意外なところでは、久美子さんは麻雀も好きだったという。


1959年免許取得(写真:井手純)

「最初は姑の付き合いで始めさせられて嫌だったらしいんですけど、50〜60歳になってからは麻雀狂いになってましたね。仲間を家に呼んでやってました。あまり長くやるので父には『俺が死んでからやってくれ』って嫌みを言われていましたね(笑)。結局、90歳くらいまではやっていましたよ」

純さんは若い頃はやんちゃであり、警察に呼び出されて注意されたことも何度かあった。

ホテルに就職したあとも、遊興ざんまい。サラ金で借金を重ねて4度も父親に助けてもらった。ただ、久美子さんは注意はすれど、根に持つことはなかったし、平気だったという。

当時、病院は商売順調で年収は5000万円ほどあり、もちろん生活に困ることはなかった。次郎さんはとてもよくだまされる人だったという。

ゴルフ場の会員権を買っては暴落したり、「金(ゴールド)を買いませんか?」と言われて素直に数百万円で買ったあと「その金を預からせてください」と言われて素直に渡しそのまま持ち逃げされたりと、そんなことがしょっちゅうあった。

現金があると機嫌が良い人だった。バブル時代は銀行員が「お金を借りてください」と言って現金を持ってきましたが、どこかで散財してしまっていた。

「どこでお金を使ったのか、母にもハッキリはわからないんですよ。台湾や韓国でゴルフとかしてたみたいですけど……それでそこまでお金がなくなるとも思えない。結局は株で失敗したとかじゃないかな?と思います。バブルがはじけたタイミングでもありましたし。結局、父が亡くなった後に残ったのは2億数千万円の借金でした」

所持していたマンションも競売にかけられた。だがまだ1億円以上の借金が残った。

結局、アパートに移り住んだ。

汗水流して稼いだ金じゃないから

そんな平成15(2003)年、姉である高松宮妃殿下が亡くなった。久美子さんの元には6億円の遺産が入った。借金を返しても、一生お金には困らない額が残る。

「いきなり6億円振り込まれて、僕(純さん)は自分のお金のような錯覚してしまったんですよね。『もう一生、何もしなくて食っていけるぞ!!』って。3000万円の自動車を買って、毎晩銀座で遊んでいましたね。月、最低でも300万円くらい遊んでたんじゃないかな? 僕自身はお酒飲めないんですけどね。
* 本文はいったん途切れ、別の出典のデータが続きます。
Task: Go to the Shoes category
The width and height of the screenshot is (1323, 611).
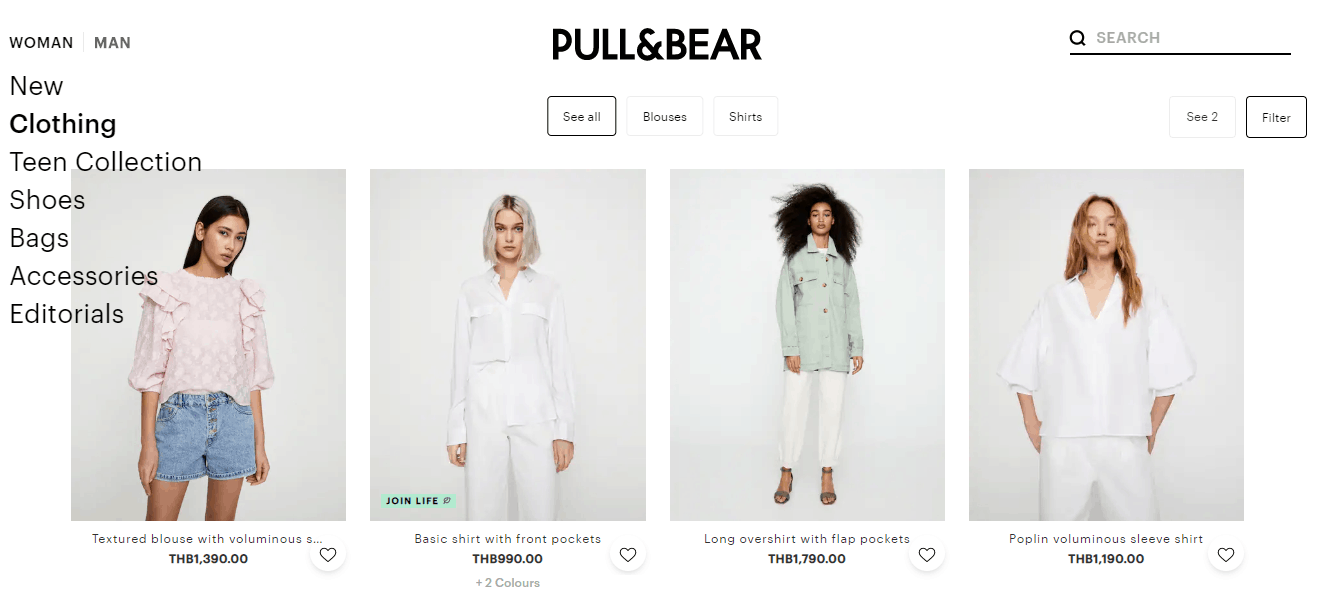Action: click(47, 200)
本当にどうしようもないバカ息子でしたね。

宝くじが当たって身を持ち崩した人の話はよく聞いてて、なんでそんなふうになっちゃうんだよって思ってたけど、いざわが身になると同じような羽目になるんですね……。汗水流して稼いだ金じゃないから、狂ってしまうんです」

派手に遊んでいる純さんの元には、悪い連中が近づいてきた。純さんを社長にして、

「海外で金貸しをしよう」

「ギャンブル場を開こう」

と持ちかけてきた。純さんは、言われるままにハンコをついていただけだが、気づいたらすべて取られていた。詐欺なのだが、訴えるのは難しかった。
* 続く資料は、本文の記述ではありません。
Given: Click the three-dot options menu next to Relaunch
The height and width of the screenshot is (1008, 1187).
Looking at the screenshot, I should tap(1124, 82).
仕方なく、都内の都営住宅に移ったが、そこも家賃を払いきれず追い出された。

そしてなんとか安い物件を探し、現在の団地に引っ越してきた。

自然の多い、環境の良い団地ではあるが、もちろん第六天のお城に比べれば落差がある。

「おふくろは『最初からなかったものと思えばいいじゃない』って言ってくれて……。それがもう、つらかったですね。
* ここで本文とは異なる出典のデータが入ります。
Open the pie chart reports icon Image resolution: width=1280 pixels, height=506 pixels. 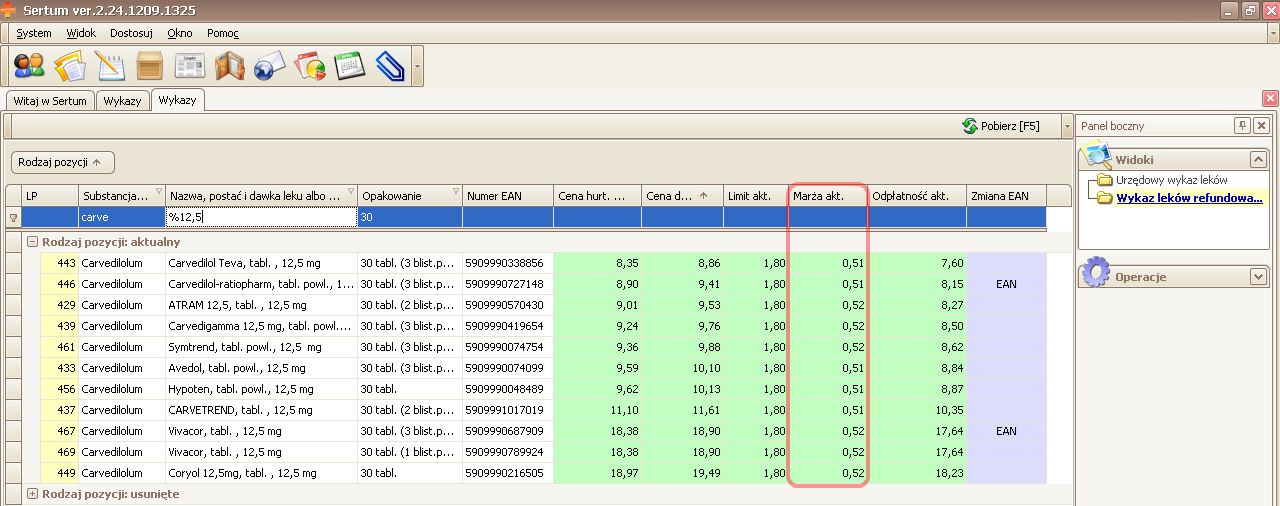tap(310, 67)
『あんたのせいでこんな生活になっちゃったじゃない!!』って恨み言を言われても仕方ないのに、一度も言わなかったです。

ずっと世話することができたのはよかったですが、最後はもうちょっと良い生活させてやりたかったな……というのが心残りです」

純さんは話しながら思わず涙ぐんでいた。

ただ久美子さんはマイナスな面を一切、引きずらない人だった。

幼い頃に学んだ帝王学で

「人を不快にさせることは言わない」

とたたき込まれているのもあったかもしれないし、生来のポジティブな性格というのもあっただろう。

皆に愛された慶喜の孫

どこにいても、すぐに友人を作ることができた。デイサービスでもすぐに友達ができ、介護士の人たちにも愛された。

団地で行われた敬老の日の趣味の展示会では、書を出品した。久美子さんの書く有栖川流の書はすばらしく、みんなを仰天させたという。

「どういう人なんだ?」と聞かれ、

「実は慶喜の孫なんだ」

と言うと、皆驚いた。それでも久美子さんは一切偉ぶらず、近隣住人皆に愛されたという。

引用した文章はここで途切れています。